Symbolist poets rejected direct statement in favor of suggestion and allusion, using symbols to evoke emotional states and spiritual realities beyond rational comprehension. The movement treated poetry as akin to music, valuing musicality, ambiguity, and the reader's active interpretation.
Symbolism represented a distinctive response to nineteenth-century doubts about poetry's capacity and purpose. As science and rationalism gained authority, poetry faced a crisis: how could poetry compete with science for authority over truth? Symbolists resolved this not by accepting science's dominance but by arguing that poetry accessed a different kind of truth—emotional, spiritual, and transcendent—that reason could not reach.
This led to a fundamental rethinking of how language works in poetry. Rather than using words to convey explicit meaning, Symbolists recognized that poetry could work through suggestion, evocation, and the accumulation of associations. A symbol in a Symbolist poem does not point to a single, definable meaning but rather evokes a complex of feeling, intuition, and potential significance. Multiple meanings can coexist and even contradict each other without contradiction, because the poem is working in the realm of emotional truth rather than logical coherence.
This approach was deeply influenced by music. Music can move us profoundly without conveying any explicit semantic content. It works through tone, rhythm, and the relationships between sounds. Symbolist poets aspired to similar effects. They valued musicality, the musical qualities of language itself—sound patterns, rhythmic effects, the emotional associations of particular words. Like music, Symbolist poetry could create atmospheres and evoke emotional states that could not be fully explained or translated into rational discourse.

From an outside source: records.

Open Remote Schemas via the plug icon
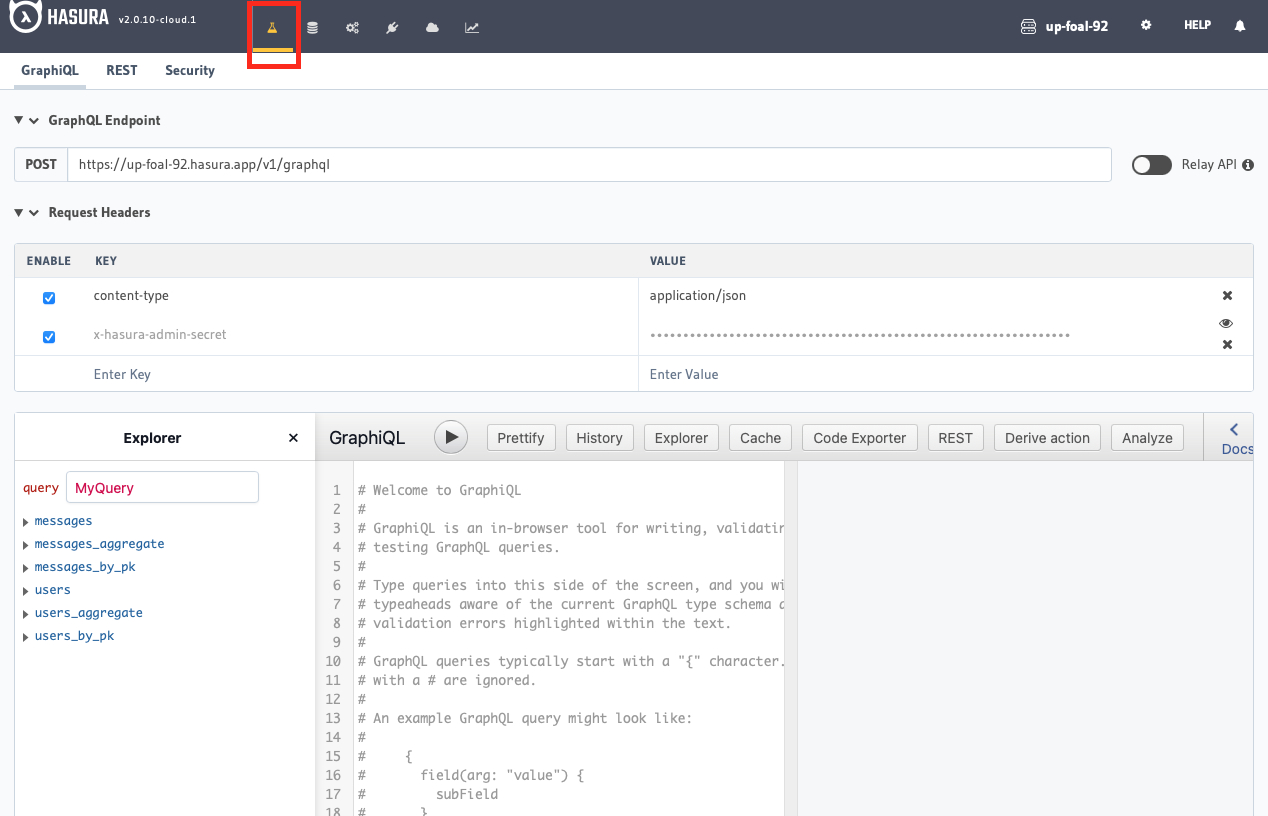coord(392,27)
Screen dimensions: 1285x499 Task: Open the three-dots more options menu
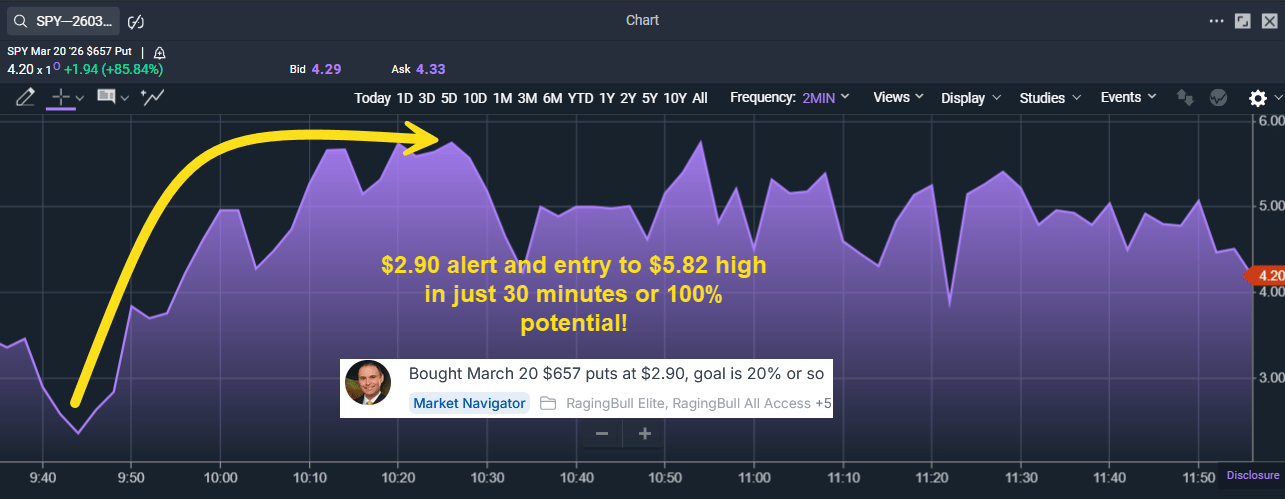[x=1216, y=20]
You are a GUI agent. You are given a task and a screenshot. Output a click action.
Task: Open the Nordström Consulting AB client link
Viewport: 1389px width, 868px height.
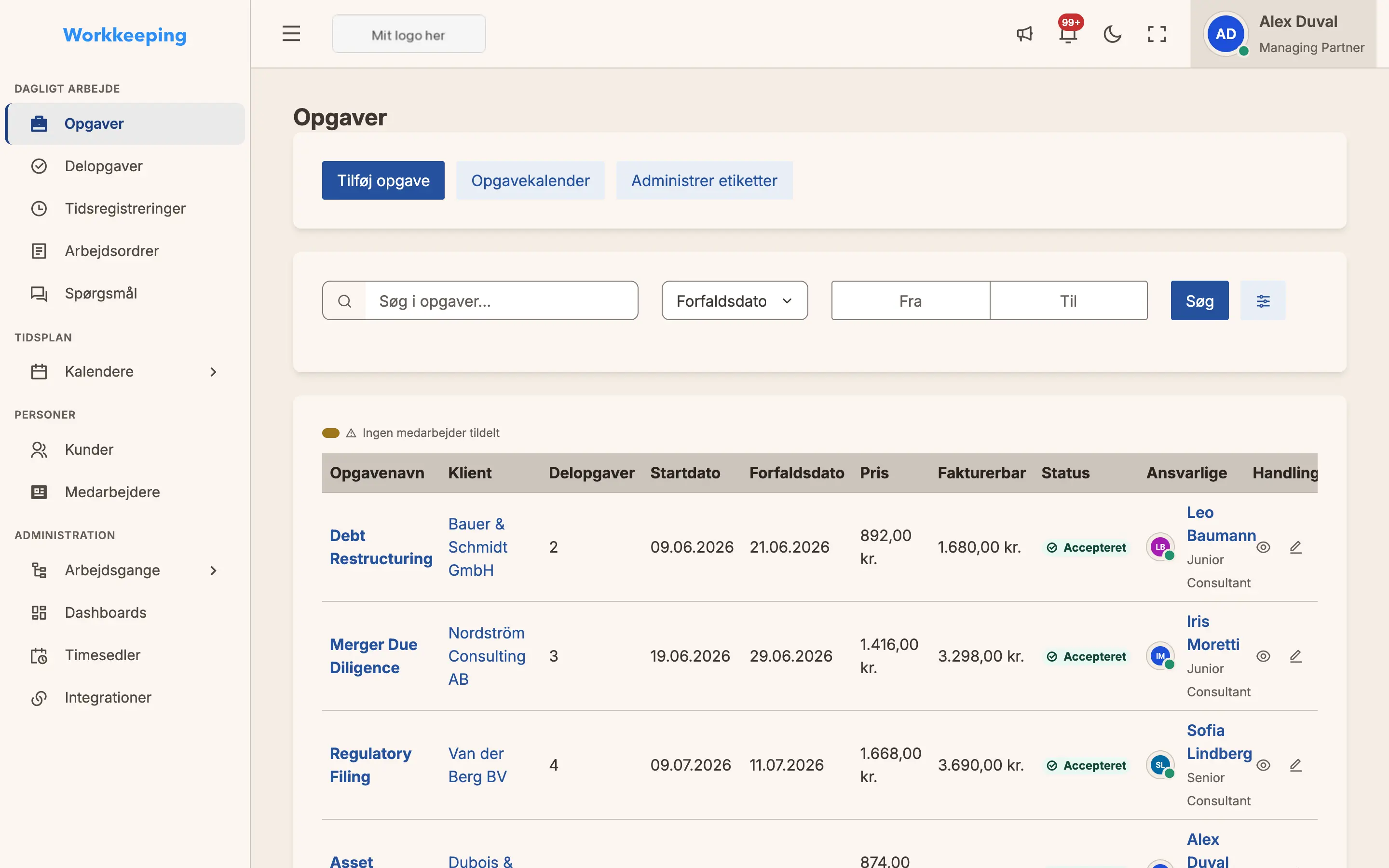click(487, 656)
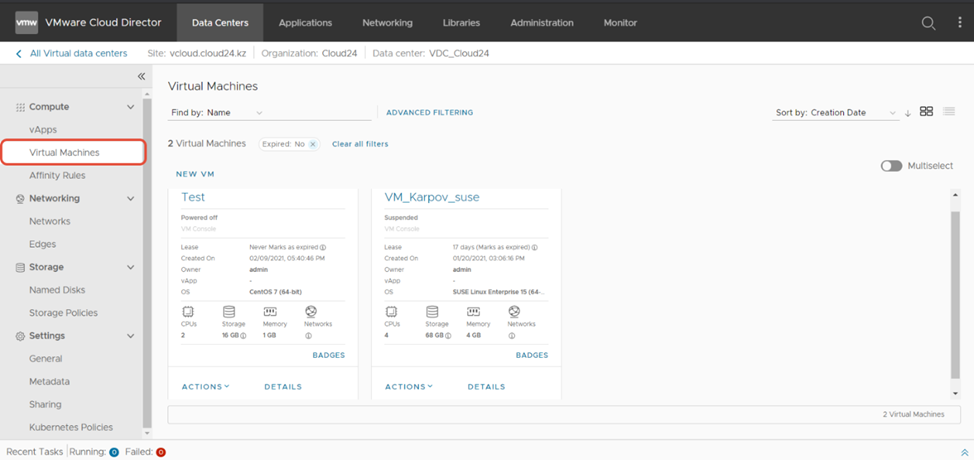This screenshot has height=460, width=974.
Task: Collapse the left sidebar panel
Action: (141, 77)
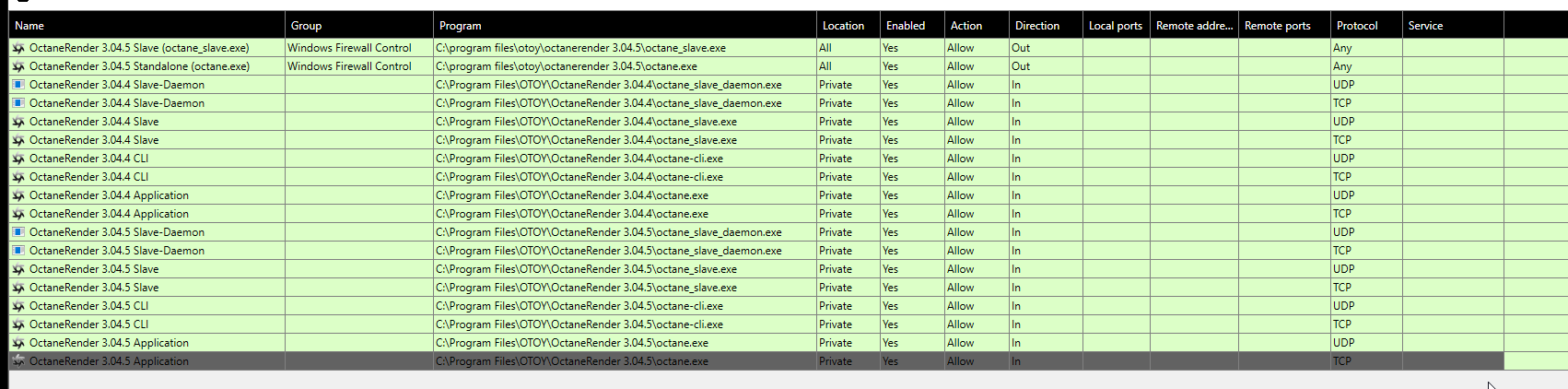The width and height of the screenshot is (1568, 389).
Task: Click the Local ports column header
Action: [x=1115, y=26]
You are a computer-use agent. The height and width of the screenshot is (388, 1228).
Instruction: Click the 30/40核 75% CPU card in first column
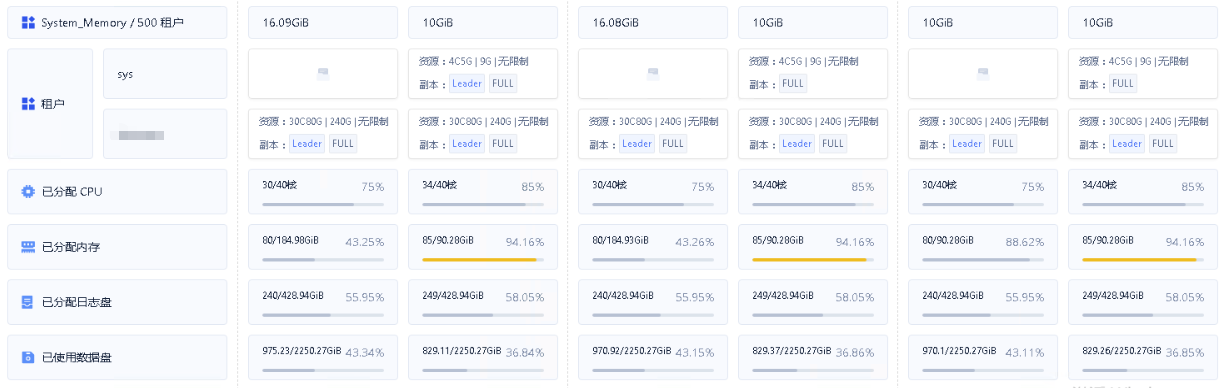[x=323, y=191]
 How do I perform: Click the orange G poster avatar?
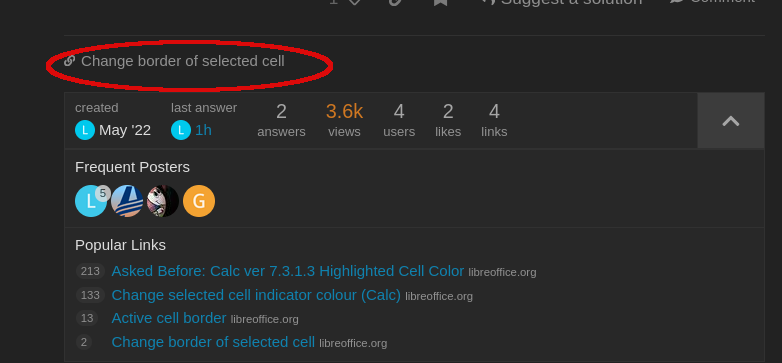coord(199,201)
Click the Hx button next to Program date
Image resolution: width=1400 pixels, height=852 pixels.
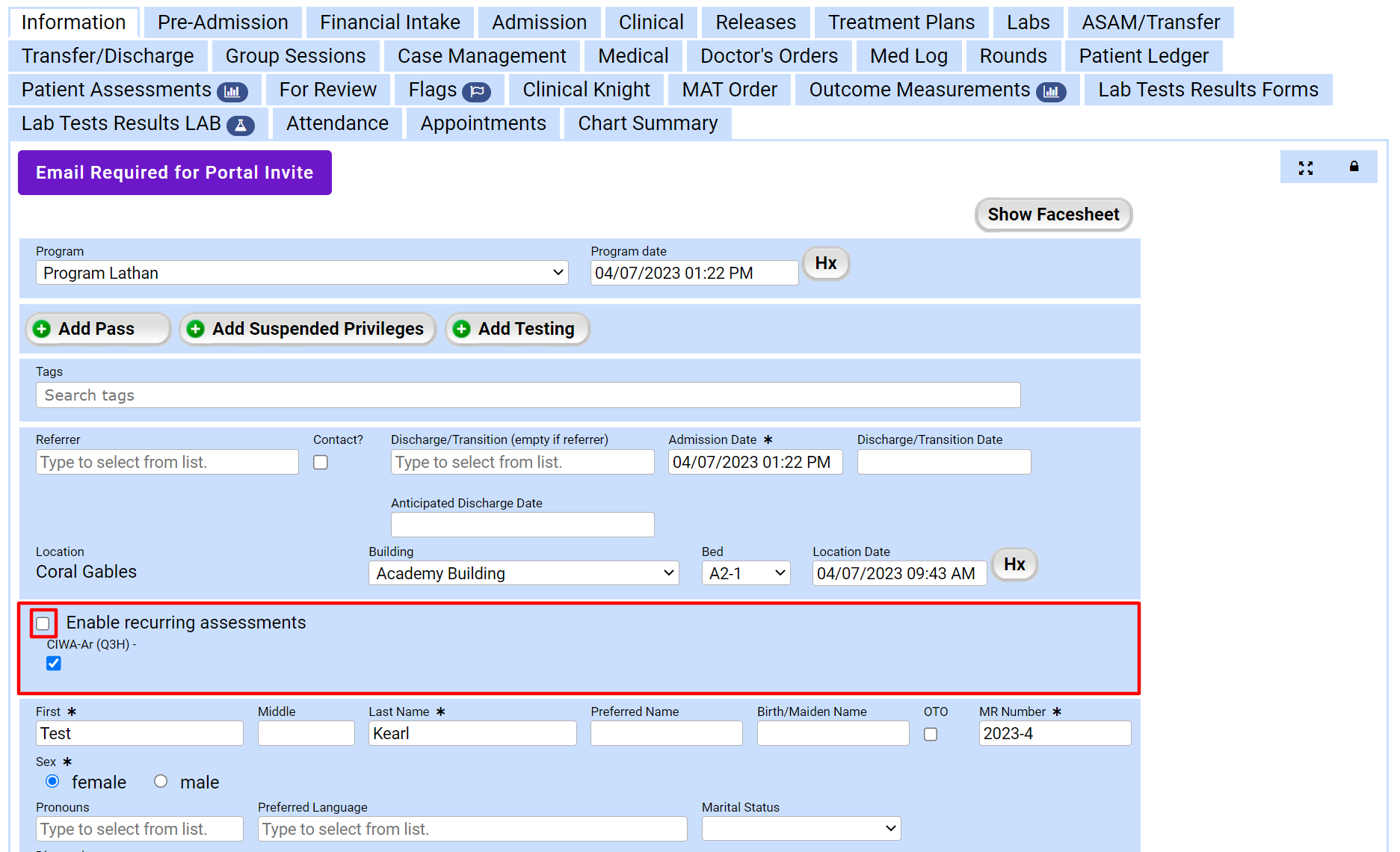tap(825, 264)
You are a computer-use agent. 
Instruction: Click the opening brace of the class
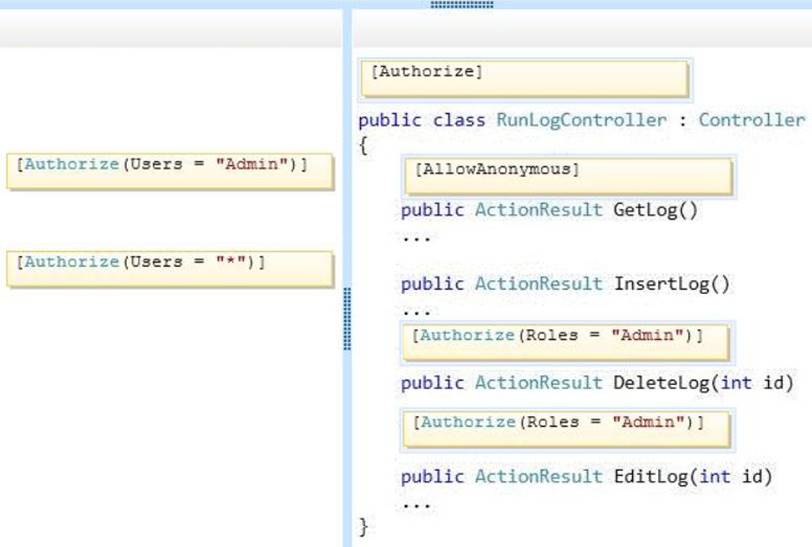[364, 145]
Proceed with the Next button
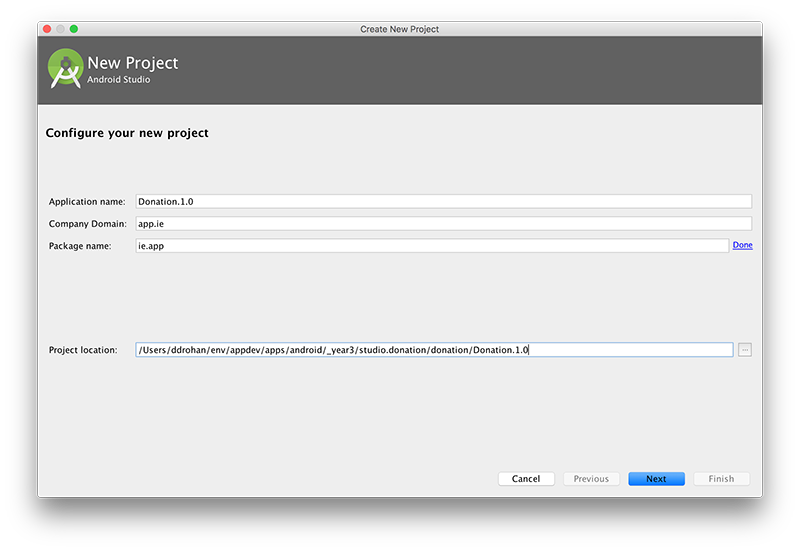The height and width of the screenshot is (551, 800). (x=656, y=479)
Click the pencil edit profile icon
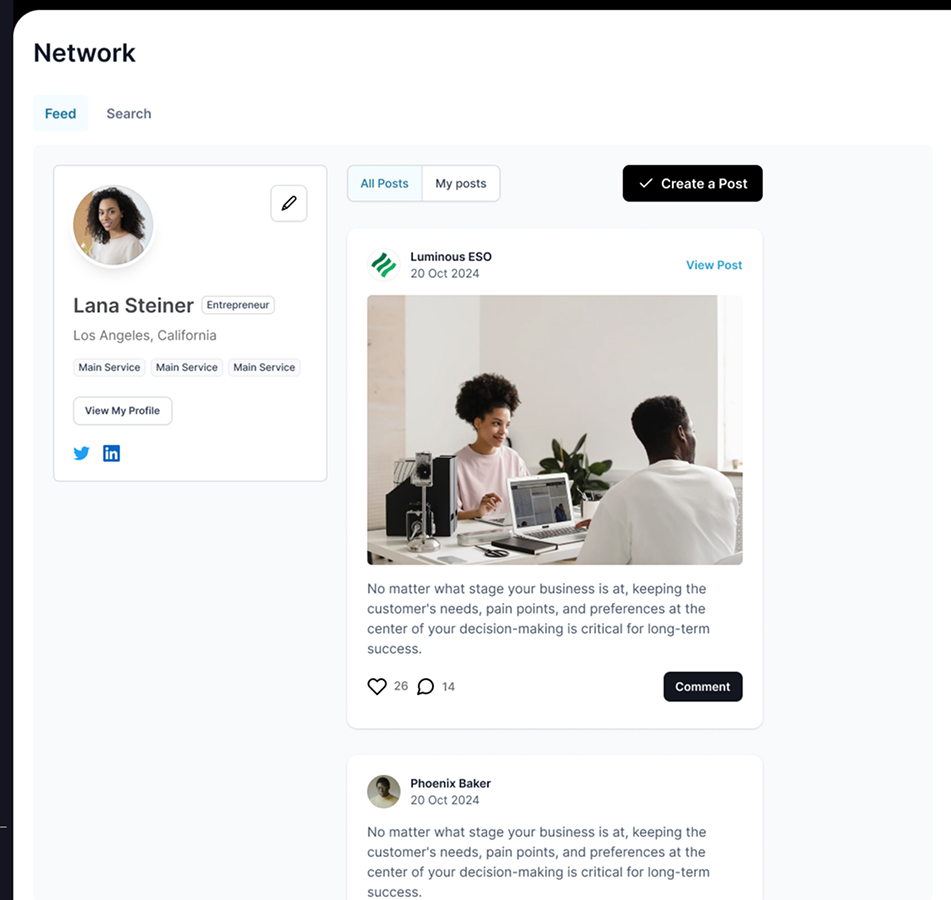Viewport: 951px width, 900px height. pos(289,203)
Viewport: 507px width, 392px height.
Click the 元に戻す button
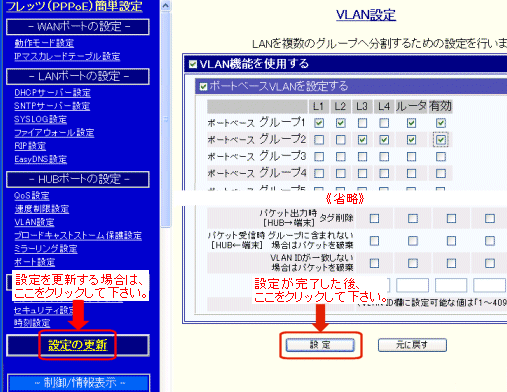coord(412,345)

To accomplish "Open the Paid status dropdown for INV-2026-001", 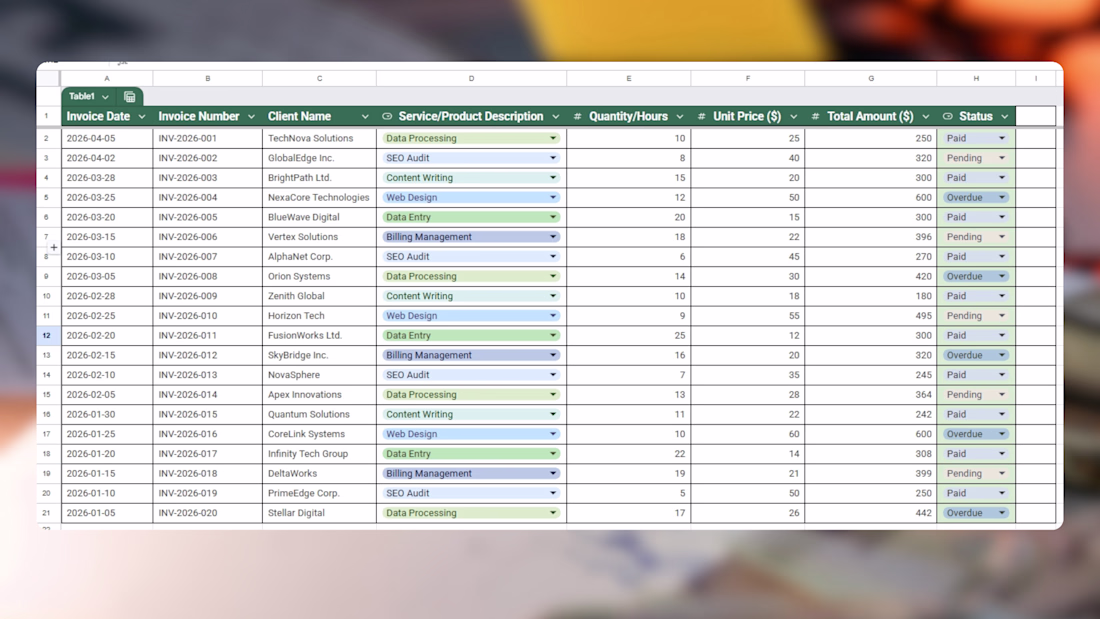I will pyautogui.click(x=1001, y=139).
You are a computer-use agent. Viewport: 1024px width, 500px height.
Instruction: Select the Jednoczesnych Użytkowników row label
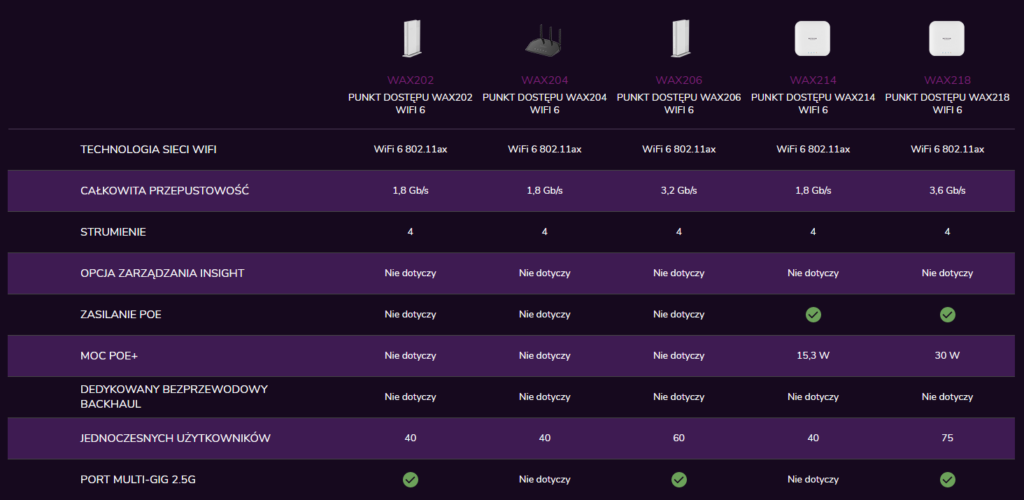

Symbolism thus inverted conventional assumptions about language and poetry. Instead of language's function being to convey clear meaning, language in Symbolist poetry creates suggestion and ambiguity. Instead of the reader passively receiving a determinate meaning, the reader actively interprets and completes the poem's meaning through their engagement. This shift had profound influence: it established that poetry's strength lay not in competing with discursive prose for explanatory power but in poetry's unique capacity to evoke the emotional, the spiritual, and the transcendent through language used with heightened musicality and suggestive power.